Exceptional Chromosome Regions II



Exploring TAR cloning for isolation and analysis of exceptional regions of human genome

Natalay Kouprina, Carl Barrett, and Vladimir Larionov
Laboratory of Biosystems and Cancer, Center for Cancer Research, National Cancer Institute, NIH, Bethesda MD 20854

The TAR (Transformation-Associated Recombination) cloning technique allows a direct isolation of specific chromosomal regions and genes from mammalian genomes without a time-consuming step of construction of a representative library of random clones. The technique is based on homologous recombination between a vector containing a gene-specific sequence and a genomic DNA fragment during co-transformation into yeast spheroplasts. Using this technique, chromosomal regions up to 400 kb can be rescued in yeast as circular YACs. These YACs can be easily retrofitted into BACs and transferred into E. coli cells for further structural and functional studies. A new technology has several potential utilities for a human genome project. Among them: i) verification of the assembled contigs, ii) closing the gaps and iii) isolation of centromeric regions and other exceptional regions that can not be cloned by a routine technique based on in vitro ligation.

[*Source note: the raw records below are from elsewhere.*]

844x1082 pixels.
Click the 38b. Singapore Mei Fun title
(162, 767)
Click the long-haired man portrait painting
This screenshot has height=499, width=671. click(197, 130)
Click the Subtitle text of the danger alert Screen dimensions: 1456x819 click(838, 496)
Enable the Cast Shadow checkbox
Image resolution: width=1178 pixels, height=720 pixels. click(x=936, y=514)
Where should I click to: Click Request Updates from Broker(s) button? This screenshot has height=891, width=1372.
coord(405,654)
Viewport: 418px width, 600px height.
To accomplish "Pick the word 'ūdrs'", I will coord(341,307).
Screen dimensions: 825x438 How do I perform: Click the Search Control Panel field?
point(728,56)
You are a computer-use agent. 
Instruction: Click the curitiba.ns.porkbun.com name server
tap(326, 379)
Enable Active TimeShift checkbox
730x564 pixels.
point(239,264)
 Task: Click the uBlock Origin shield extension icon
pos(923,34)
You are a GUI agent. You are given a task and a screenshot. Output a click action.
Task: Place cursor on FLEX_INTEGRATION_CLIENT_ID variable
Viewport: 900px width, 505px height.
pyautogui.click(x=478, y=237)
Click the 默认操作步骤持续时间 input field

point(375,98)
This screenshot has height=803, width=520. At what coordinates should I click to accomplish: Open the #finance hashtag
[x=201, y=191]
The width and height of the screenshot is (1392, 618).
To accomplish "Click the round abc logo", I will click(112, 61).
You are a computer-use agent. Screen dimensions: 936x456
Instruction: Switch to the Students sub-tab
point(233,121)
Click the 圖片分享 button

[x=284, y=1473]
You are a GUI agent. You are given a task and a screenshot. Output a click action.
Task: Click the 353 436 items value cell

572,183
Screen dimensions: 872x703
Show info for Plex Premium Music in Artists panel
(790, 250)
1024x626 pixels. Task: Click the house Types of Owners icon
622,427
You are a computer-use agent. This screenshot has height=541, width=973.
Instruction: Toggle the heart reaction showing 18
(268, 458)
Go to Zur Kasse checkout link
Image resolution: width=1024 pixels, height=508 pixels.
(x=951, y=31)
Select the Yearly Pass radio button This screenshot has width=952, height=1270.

Isolation of exceptional regions that are not clonable in E. coli cells

During last two years a TAR cloning strategy was successfully applied in our lab for isolation of dozen of genes entire copies of those have not been found in BAC libraries. Most of the genes were structurally stable during propagation in yeast cells as YACs and in E. coli cells as BACs. However, some genes, including the metastasis-suppressor gene KAI1 and the mouse mucin gene MUC2 were stable in yeast cells but can not be stably transferred into E. coli cells. During electroporation, the YAC/BACs containing these genes exhibited a low efficiency of E. coli transformation (approximately 100 times lower compared to that of other randomly selected BACs with a similar size insert). Moreover, all the transformants obtained contained large deletions eliminating up to 90% of the insert. We demonstrated that such inserts represent a significant fraction of human genome (~6%). Analysis of such regions requires isolation of circular YACs directly from yeast cells.

Verification of the assembled contigs

End sequencing of YAC/BAC clones isolated from human genome by TAR allows to verify a quality of contigs assembling. Such analysis revealed several mistakes. Some YAC/BAC clones contained inserts with sizes bigger than that in contigs, suggesting a loss of internal sequences during assembling of the contigs. Other clones contained sequences mapped to different contigs. Thus, the TAR cloning technique can greatly simplify verification of contigs assembling.

Isolation of centromeric and pericentromeric regions

The TAR cloning technique has been also applied for isolation and characterization of human centromeric regions. These regions remain the most poorly mapped areas in the human genome and they are underrepresented in the libraries. Using the TAR technique we isolated and physically characterized centromeric and pericentromeric regions from seven human chromosomes (2, 5, 8, 15, 16, 22 and X).

Therefore, we conclude that TAR cloning provides a powerful tool for verification of the genome draft sequence and for development of continuous sequences of human chromosomes. Significance of TAR cloning may be even more important for mouse genome that has not been physically mapped beforehand.